4 tips for integrating ESG into LDI
Following our recent blog on ESG considerations in buy and maintain credit, we look at how to bring ESG more effectively into LDI mandates.
At LGIM, we’re celebrating 20 years of implementing LDI mandates for our clients, and reflecting on what has changed over this time.
While the integration of ESG criteria has always been a core pillar of our investment beliefs, we have nonetheless formalised and enhanced this over the years to reflect the evolving landscape. Indeed, it turns out that our blog just one year ago on this subject is in fact already out of date.
Here, we share four principal ways we believe pension schemes and other users of LDI or broader derivative mandates could explore in seeking to integrate ESG considerations today.
1) Embed ESG into counterparty review
We believe that incorporating ESG factors into creditworthiness assessments is a logical step, not only from a governance perspective but also when considering the potential ESG risks of the companies to which a financial institution provides financing.

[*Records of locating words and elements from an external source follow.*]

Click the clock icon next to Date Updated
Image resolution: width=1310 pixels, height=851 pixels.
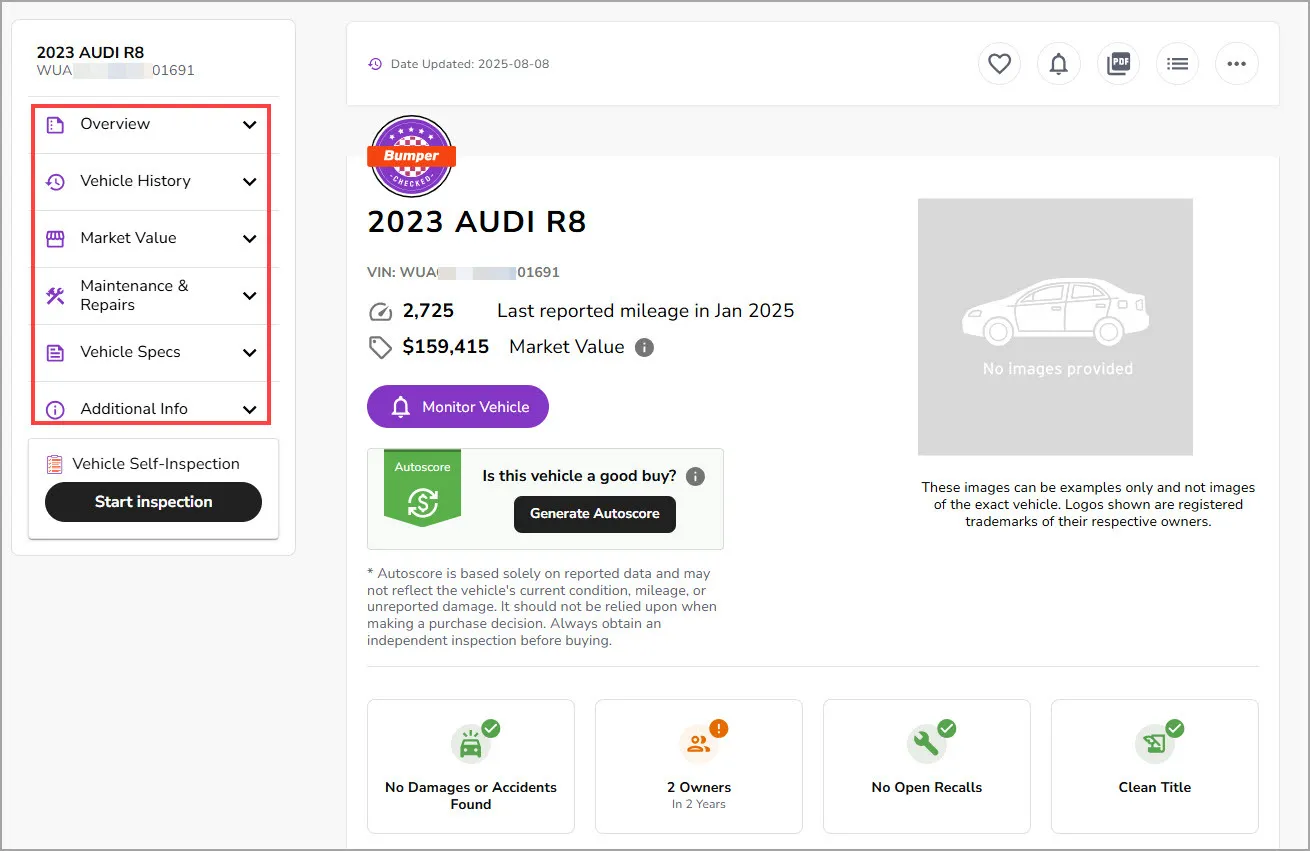click(375, 63)
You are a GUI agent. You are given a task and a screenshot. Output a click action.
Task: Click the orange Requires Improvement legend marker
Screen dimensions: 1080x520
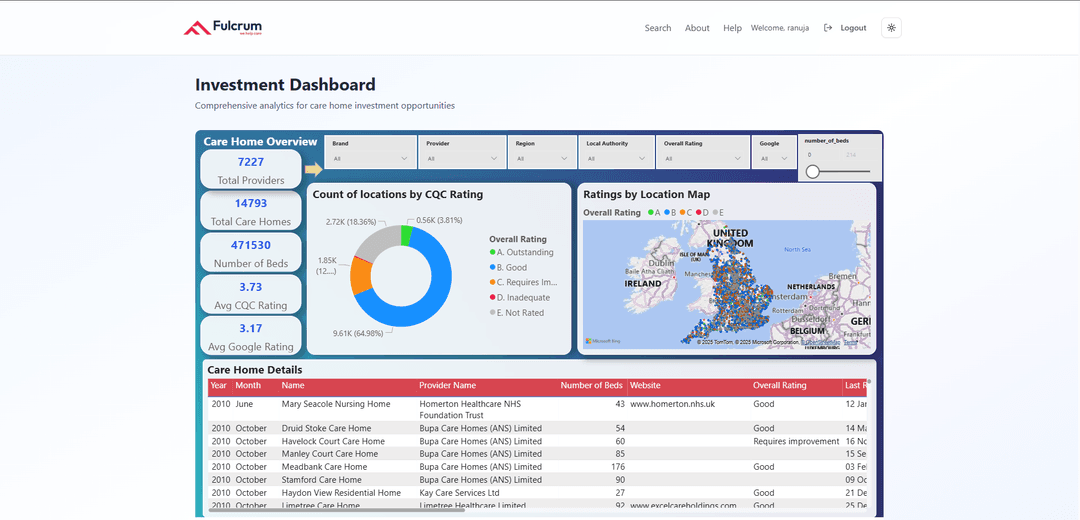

2) Engage with counterparties to drive positive change
In our view, this is particularly pertinent for those who have the scale to use their influence to engage with counterparties, not just to understand their ESG position but also to encourage them to improve it. It’s even stronger when the full business stands united, from the view of dedicated ESG teams and analysts to portfolio managers and traders. At LGIM, in 2020 our Investment Stewardship team engaged with 17 of our counterparties – around half our full counterparty panel – on a variety of topics. We believe that the financial sector has a pivotal part to play in the transition to net-zero carbon emissions in line with the Paris Agreement goals, and our Climate Impact Pledge reflects our deeper and broader engagement on climate, holding around 1,000 companies to our high standards.